[INSTRUCTIONS TO FOLLOW]
Give again, word for word, each line below starting at the one that contains "[Pin it - Opens in new tab] (109, 680)" and ending at the one that contains "2 STUART COURT68-80".

[EXERCISE DATA]

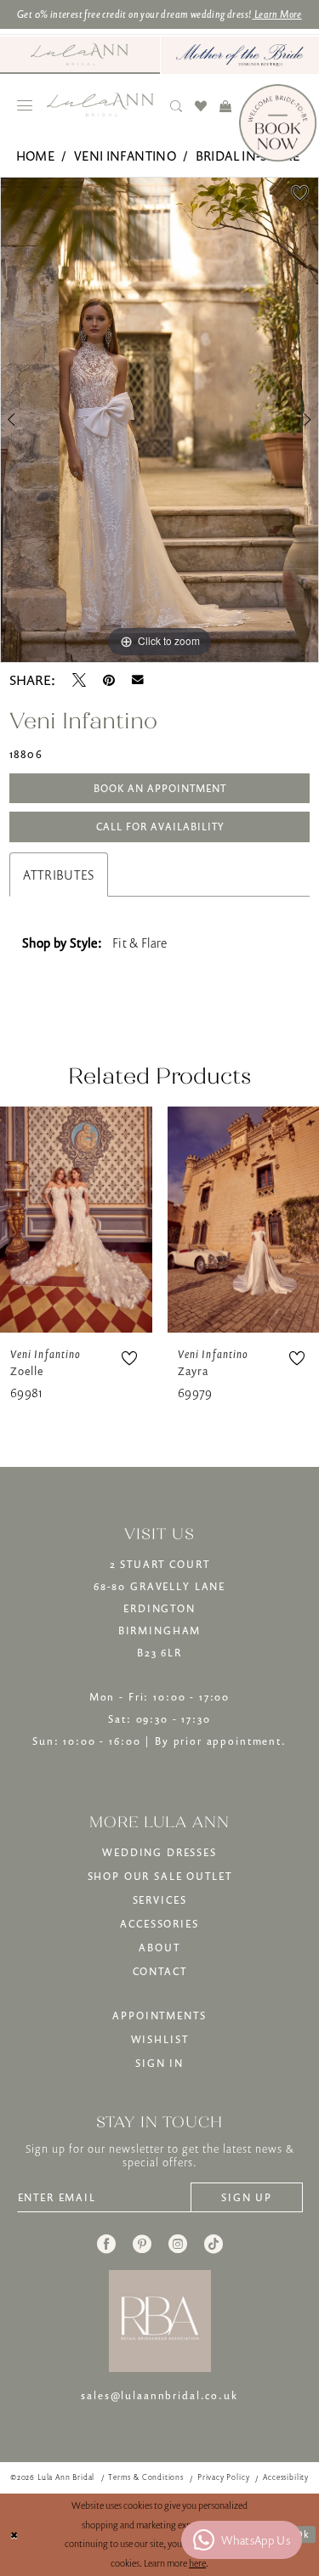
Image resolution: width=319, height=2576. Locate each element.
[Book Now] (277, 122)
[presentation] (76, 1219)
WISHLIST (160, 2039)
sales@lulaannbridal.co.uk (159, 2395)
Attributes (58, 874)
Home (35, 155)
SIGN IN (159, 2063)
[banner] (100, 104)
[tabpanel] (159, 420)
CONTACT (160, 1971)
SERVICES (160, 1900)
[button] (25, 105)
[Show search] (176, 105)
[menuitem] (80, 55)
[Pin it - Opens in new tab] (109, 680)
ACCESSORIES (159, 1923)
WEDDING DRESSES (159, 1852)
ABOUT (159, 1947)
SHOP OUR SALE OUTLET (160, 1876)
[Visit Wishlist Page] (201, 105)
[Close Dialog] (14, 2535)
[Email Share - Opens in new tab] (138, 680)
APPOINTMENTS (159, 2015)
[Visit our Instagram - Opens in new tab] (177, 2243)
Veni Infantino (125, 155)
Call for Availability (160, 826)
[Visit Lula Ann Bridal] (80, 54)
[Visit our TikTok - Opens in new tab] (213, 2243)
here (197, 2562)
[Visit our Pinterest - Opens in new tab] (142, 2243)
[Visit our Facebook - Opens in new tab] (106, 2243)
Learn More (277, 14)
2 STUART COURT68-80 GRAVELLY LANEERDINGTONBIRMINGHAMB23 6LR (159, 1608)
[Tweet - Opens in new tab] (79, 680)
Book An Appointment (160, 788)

[ANSWER BOX]
[Pin it - Opens in new tab] (109, 680)
ACCESSORIES (159, 1923)
WEDDING DRESSES (159, 1852)
ABOUT (159, 1947)
SHOP OUR SALE OUTLET (160, 1876)
[Visit Wishlist Page] (201, 105)
[Close Dialog] (14, 2535)
[Email Share - Opens in new tab] (138, 680)
APPOINTMENTS (159, 2015)
[Visit our Instagram - Opens in new tab] (177, 2243)
Veni Infantino (125, 155)
Call for Availability (160, 826)
[Visit Lula Ann Bridal] (80, 54)
[Visit our TikTok - Opens in new tab] (213, 2243)
here (197, 2562)
[Visit our Pinterest - Opens in new tab] (142, 2243)
[Visit our Facebook - Opens in new tab] (106, 2243)
Learn More (277, 14)
2 STUART COURT68-80 GRAVELLY LANEERDINGTONBIRMINGHAMB23 6LR (159, 1608)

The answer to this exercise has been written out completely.